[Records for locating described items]
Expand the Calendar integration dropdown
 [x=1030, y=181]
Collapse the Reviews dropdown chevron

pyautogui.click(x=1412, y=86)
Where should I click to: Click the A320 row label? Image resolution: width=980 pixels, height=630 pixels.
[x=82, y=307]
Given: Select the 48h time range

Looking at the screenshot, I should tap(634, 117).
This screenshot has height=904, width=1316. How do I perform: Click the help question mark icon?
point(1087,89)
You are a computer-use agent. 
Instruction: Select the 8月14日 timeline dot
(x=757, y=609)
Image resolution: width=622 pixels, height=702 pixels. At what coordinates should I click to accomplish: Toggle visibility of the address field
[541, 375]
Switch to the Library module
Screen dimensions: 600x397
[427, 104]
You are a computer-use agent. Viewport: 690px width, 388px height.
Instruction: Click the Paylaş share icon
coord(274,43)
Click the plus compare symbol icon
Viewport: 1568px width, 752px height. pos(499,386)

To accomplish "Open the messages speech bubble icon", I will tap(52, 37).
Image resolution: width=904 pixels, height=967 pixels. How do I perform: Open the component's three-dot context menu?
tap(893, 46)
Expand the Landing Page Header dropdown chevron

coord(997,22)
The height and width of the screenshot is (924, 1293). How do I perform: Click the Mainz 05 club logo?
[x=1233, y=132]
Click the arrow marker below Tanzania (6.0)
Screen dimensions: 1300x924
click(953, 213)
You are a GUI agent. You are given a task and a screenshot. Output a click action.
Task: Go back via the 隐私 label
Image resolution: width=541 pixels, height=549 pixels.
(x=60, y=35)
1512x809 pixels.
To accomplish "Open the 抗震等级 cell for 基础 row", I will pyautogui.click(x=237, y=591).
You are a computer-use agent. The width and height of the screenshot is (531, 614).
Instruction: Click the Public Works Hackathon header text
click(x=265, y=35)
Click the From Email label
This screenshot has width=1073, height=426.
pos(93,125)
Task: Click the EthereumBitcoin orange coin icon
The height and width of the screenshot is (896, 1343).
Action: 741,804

> _GOAL_: Please copy the lines of the listing above verbatim, from the line with "Given: Select the 48h time range" up to and including the line with "(x=757, y=609)".

> _TASK ANSWER_:
Given: Select the 48h time range

Looking at the screenshot, I should tap(634, 117).
This screenshot has height=904, width=1316. How do I perform: Click the help question mark icon?
point(1087,89)
You are a computer-use agent. 
Instruction: Select the 8月14日 timeline dot
(x=757, y=609)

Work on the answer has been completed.